- DATA SECTION -
--
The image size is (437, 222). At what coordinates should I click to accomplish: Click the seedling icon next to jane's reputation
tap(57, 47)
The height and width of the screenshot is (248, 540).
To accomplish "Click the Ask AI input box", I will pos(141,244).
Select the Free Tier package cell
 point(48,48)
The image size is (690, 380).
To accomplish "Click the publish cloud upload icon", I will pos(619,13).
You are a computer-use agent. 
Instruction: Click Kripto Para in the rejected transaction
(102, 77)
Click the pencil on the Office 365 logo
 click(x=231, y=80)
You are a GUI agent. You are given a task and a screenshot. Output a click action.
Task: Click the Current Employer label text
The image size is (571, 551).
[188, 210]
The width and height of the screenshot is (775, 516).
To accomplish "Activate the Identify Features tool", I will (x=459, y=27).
--
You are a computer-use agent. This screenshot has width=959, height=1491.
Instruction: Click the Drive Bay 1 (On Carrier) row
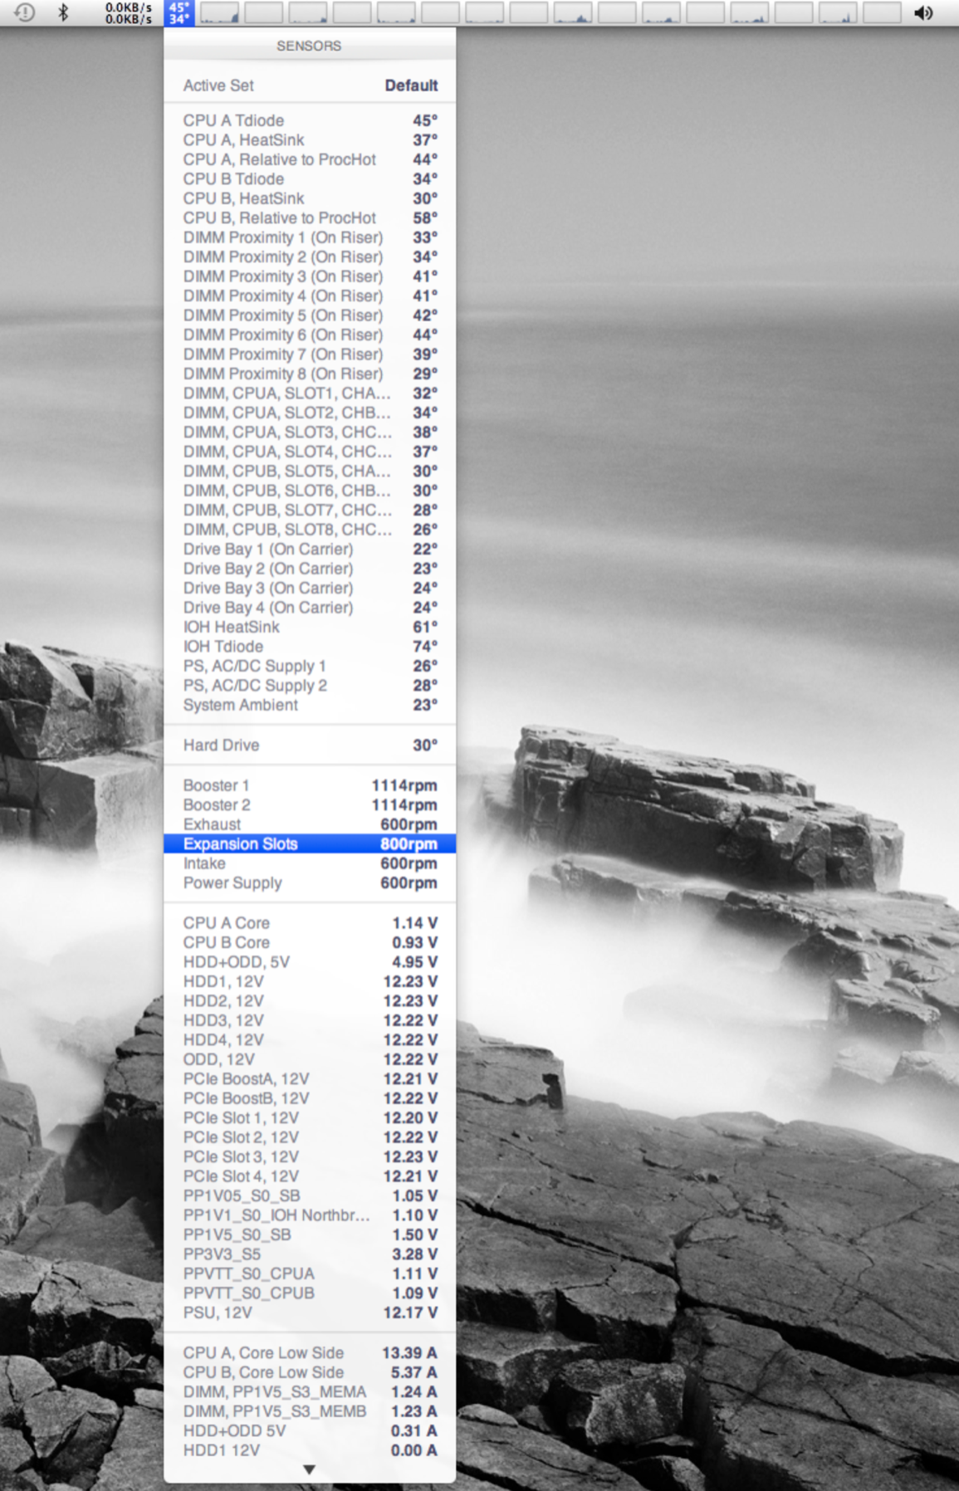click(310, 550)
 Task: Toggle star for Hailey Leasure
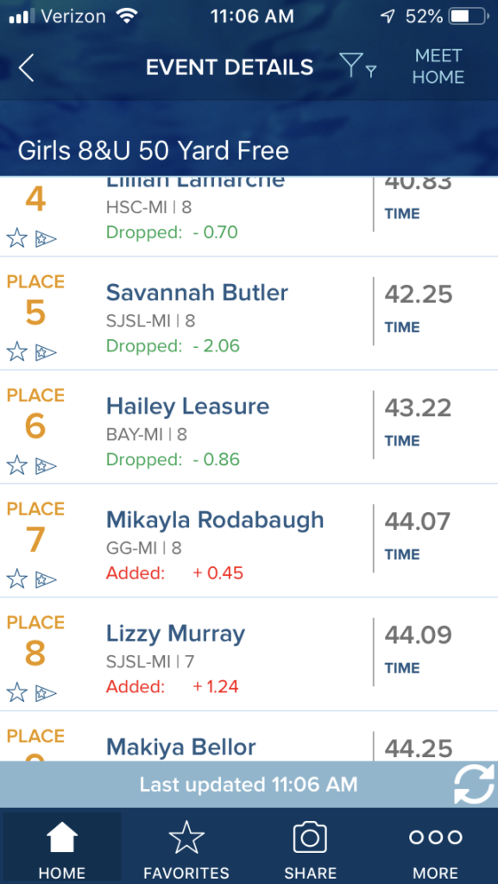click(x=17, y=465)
--
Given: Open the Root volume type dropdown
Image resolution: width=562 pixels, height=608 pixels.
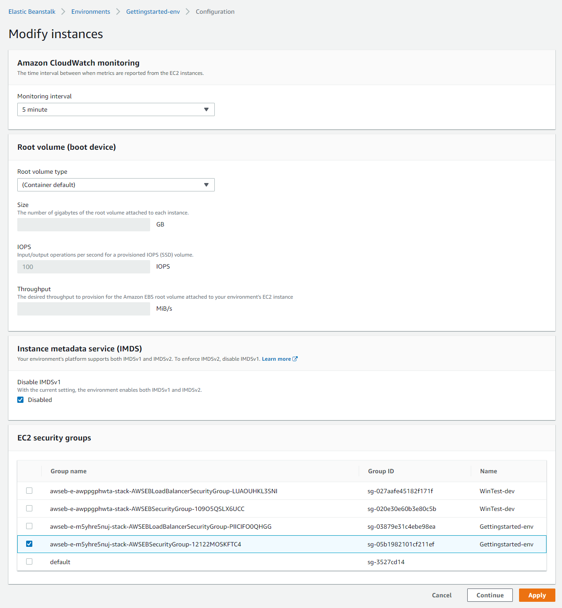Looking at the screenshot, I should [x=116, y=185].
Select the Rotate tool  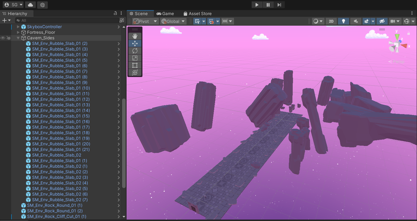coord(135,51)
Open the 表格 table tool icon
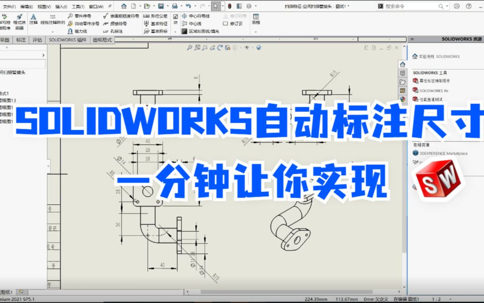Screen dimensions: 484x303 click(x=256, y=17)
--
Whenever a line in the listing above includes the word "computer", return that line.

- SOLUTION FOR THIS EXERCISE -
You are a computer-use agent. 
You are a computer-use agent. This screenshot has width=959, height=1491.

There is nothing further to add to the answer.